Chennai: A 17 -year-old Dalit student from Tamil Nadu who asked the Supreme Court not to insist on a common entrance exam for medical colleges has committed suicide on Friday, allegedly after she did not get admission to a medical college.
S Anitha, 17, the daughter of a daily wager, scored 1,176 marks out of 1,200 in her board exams in Tamil Nadu, which would have allowed her to enrol to study to become a doctor, but did not perform well in the National Eligibility cum Entrance Test, commonly referred to as "NEET."
Her family said she was found hanging.
Superstars Rajinikanth and Kamal Haasan, both expected to join politics soon, tweeted about Anitha. "My heart goes out to her for all the pain and agony she would have undergone," said Rajinikanth.

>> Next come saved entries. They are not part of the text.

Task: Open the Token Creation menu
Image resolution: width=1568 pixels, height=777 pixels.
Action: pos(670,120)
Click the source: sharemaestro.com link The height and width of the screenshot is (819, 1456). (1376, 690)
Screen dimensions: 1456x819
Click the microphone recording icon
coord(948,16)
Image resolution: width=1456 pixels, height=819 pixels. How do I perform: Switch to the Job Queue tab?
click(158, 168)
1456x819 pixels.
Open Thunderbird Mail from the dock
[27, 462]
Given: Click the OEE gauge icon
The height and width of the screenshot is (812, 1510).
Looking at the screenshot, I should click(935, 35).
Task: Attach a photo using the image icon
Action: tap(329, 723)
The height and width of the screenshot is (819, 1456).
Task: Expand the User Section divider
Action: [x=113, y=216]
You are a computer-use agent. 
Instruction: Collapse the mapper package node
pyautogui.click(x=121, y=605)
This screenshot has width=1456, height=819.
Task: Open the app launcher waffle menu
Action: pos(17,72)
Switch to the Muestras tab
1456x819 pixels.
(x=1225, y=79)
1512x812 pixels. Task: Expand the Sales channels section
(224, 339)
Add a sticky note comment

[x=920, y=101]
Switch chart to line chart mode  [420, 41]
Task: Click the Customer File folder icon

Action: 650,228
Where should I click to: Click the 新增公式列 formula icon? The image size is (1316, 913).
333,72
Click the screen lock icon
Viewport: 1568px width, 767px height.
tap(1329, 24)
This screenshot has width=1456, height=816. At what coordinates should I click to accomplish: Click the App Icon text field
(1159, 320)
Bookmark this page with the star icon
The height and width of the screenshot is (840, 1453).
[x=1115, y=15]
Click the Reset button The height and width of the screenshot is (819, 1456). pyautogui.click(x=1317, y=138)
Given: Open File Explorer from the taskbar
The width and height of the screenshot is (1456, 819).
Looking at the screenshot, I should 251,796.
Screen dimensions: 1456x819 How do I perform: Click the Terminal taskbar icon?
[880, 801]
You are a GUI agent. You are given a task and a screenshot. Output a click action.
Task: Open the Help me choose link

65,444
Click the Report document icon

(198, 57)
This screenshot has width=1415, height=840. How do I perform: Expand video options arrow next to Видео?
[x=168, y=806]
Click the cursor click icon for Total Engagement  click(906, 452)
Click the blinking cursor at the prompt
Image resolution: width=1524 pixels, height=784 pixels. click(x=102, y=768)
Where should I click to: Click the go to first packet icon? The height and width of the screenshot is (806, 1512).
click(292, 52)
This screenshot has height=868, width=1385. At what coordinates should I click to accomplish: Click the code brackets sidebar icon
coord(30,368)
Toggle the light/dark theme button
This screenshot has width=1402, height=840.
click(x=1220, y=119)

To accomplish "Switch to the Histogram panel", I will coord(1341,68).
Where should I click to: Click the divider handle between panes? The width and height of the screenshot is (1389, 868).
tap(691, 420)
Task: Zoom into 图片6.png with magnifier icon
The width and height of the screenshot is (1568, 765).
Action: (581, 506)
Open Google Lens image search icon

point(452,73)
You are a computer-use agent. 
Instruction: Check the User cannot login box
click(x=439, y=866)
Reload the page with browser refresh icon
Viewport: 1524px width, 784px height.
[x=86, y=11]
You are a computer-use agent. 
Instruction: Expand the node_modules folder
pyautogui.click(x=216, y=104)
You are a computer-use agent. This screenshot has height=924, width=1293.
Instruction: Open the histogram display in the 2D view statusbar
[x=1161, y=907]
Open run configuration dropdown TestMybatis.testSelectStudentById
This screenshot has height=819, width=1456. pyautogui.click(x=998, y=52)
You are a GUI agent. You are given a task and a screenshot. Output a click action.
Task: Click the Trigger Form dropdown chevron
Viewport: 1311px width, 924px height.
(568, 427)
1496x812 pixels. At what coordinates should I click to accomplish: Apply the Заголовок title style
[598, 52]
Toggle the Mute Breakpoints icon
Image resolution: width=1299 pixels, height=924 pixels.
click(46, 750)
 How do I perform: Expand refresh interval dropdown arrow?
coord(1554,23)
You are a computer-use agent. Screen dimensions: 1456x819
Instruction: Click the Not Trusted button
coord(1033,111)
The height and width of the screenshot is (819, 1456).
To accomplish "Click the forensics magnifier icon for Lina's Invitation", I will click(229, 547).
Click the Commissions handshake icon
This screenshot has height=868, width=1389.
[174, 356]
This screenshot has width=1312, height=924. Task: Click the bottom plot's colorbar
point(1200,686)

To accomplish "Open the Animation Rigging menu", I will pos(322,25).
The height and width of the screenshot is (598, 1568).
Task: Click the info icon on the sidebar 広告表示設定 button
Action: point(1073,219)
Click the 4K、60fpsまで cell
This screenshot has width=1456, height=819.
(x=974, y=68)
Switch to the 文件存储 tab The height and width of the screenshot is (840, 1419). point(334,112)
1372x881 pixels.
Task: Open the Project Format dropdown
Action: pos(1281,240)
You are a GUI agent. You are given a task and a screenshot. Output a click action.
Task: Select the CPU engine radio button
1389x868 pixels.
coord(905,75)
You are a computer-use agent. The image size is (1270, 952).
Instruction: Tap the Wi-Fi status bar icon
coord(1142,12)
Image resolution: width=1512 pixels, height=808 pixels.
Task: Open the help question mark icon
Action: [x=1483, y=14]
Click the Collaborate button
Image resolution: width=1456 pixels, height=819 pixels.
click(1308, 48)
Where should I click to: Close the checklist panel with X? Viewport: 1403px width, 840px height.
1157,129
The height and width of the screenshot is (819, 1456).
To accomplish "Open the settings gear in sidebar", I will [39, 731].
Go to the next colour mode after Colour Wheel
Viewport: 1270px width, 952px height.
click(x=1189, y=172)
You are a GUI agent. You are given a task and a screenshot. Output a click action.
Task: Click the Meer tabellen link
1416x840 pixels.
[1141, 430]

Mr Haasan said, "This is a tragedy which should not have happened... our argument has probably been weak. We'll have to better our argument and make our argument louder in court."
A year ago, the Supreme Court ordered all medical colleges across the country to use NEET to decide admissions. Tamil Nadu, which has close to 40 medical colleges, said its students are at a disadvantage while taking NEET, which it alleged is more apt for students who study in CBSE schools, and punishes poor and rural students who cannot afford the private tuition classes usually needed to score high on common entrance exams like NEET and JEE, which is used for engineering students.
The top court exempted the state from NEET last year, but refused a request to continue the exemption this year.
The centre said if the Tamil Nadu government were to issue an ordinance or executive order that would effectively circumvent NEET, it would back the move. But abruptly, last week, it said the opposite in the Supreme Court, which then ordered Tamil Nadu to use NEET as its sole criterion for college admissions.
Pro NEET campaigners claim that the exam helps identify the best candidates to become doctors.
Anitha was from a village in Ariyalur district, around 300 kilometres from Chennai.